Four Miami-area residents were recently sentenced for a $10 million Medicare fraud scheme involving HIV infusion clinics.
Alexis Dagnesses, Gonzalo Nodarse, Alexis Carrazana and Dr. Carlos Garrido all pled guilty in March before U.S. District Judge Paul C. Huck to one count each of conspiracy to commit healthcare fraud.
Dagnesses was sentenced to 90 months in prison, followed by a three-year-term of supervised release, and ordered to pay $12.4 million in restitution. Nodarse was sentenced to 78 months in prison, with a three-year-term of supervised release, and ordered to pay $5.1 million in restitution. Carrazana was sentenced to 72 months in prison, followed by three years of supervised release, and ordered to pay $3.6 million in restitution.
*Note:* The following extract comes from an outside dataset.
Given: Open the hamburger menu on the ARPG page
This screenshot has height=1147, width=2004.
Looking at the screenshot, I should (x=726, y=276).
Garrido was sentenced to 37 months in prison and three years of supervised release and ordered to pay $747,000 in restitution.
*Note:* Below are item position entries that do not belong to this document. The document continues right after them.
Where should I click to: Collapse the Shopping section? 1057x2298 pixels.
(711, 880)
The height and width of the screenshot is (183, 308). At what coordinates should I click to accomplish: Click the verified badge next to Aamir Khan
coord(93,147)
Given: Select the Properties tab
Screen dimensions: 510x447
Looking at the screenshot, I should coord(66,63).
All four defendants worked at Midway Medical Center, Inc., a Miami clinic that appeared to specialize in the treatment of patients with HIV. According to court documents, most of the services allegedly provided to patients at Midway were billed to the Medicare program as treatments for a diagnosis of thrombocytopenia, a disorder involving a low count of platelets in the blood, though none of Midway’s patients had low blood platelet counts.
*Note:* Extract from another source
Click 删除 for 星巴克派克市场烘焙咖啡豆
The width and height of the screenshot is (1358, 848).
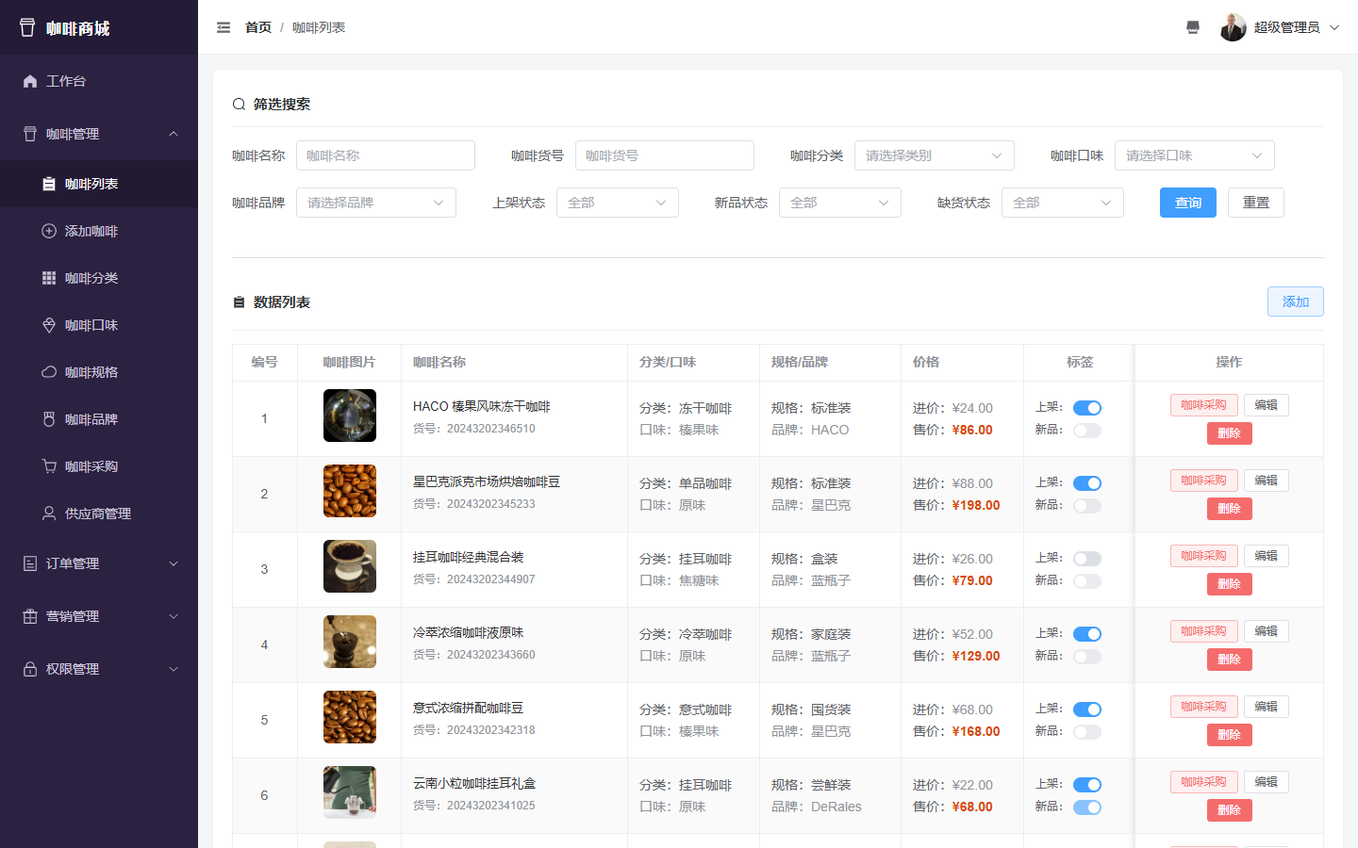1230,509
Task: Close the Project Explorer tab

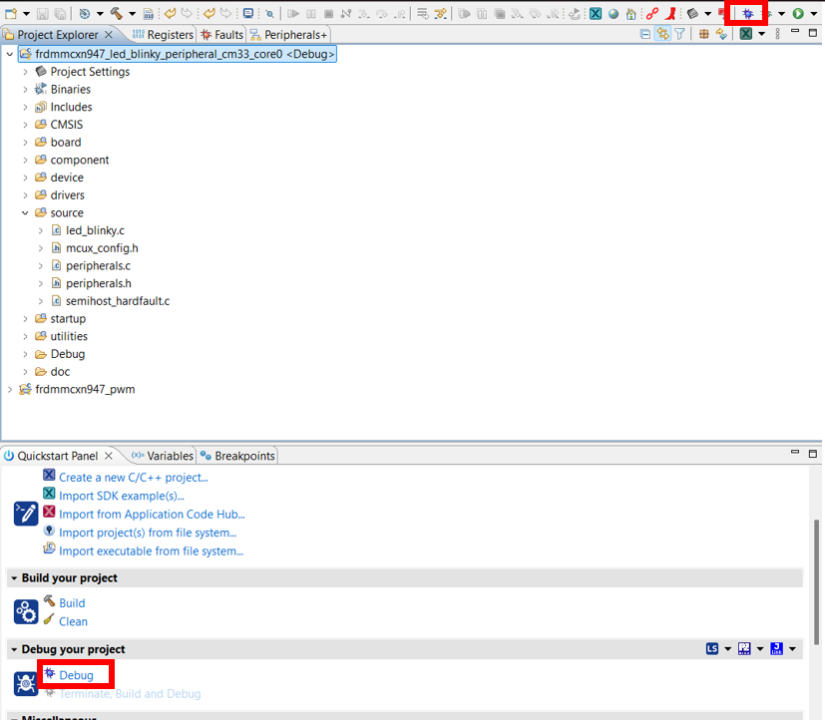Action: click(109, 35)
Dagnesses' admitted role at Midway was to manipulate the blood samples drawn from the clinic’s patients before the blood was sent to a laboratory for analysis so that the resulting laboratory reports would make it appear that the patients had dangerously low blood platelet counts. He was generally paid $1,000 for every vial of blood that he manipulated.
Dagnesses was also found to have engaged in similar conduct at two additional fraudulent HIV infusion clinics, and he was held accountable for conspiring to cause the submission of more than $20 million in fraudulent claims at the three clinics.
Nodarse and Carrazana worked at Midway as medical assistants. In their pleas, the two admitted to making false entries in medical records that indicated they had provided medications on particular dates and in particular dosages to patients when, in fact, they had not.
Garrido was a part-owner and practicing physician at Midway. He admitted that he and the others billed the Medicare program routinely for services that were medically unnecessary and in many instances never provided. He also admitted to purchasing only a small fraction of the medication that was supposedly being administered to Midway’s patients and ordering patients to be treated with medications he knew they didn't need and, in many instances, the clinic didn't have available.
Federal prosecutors have indicted 108 cases with 196 defendants in strike force operations since investigations opened in March 2007. Collectively, these defendants fraudulently billed the Medicare program for more than $577 million.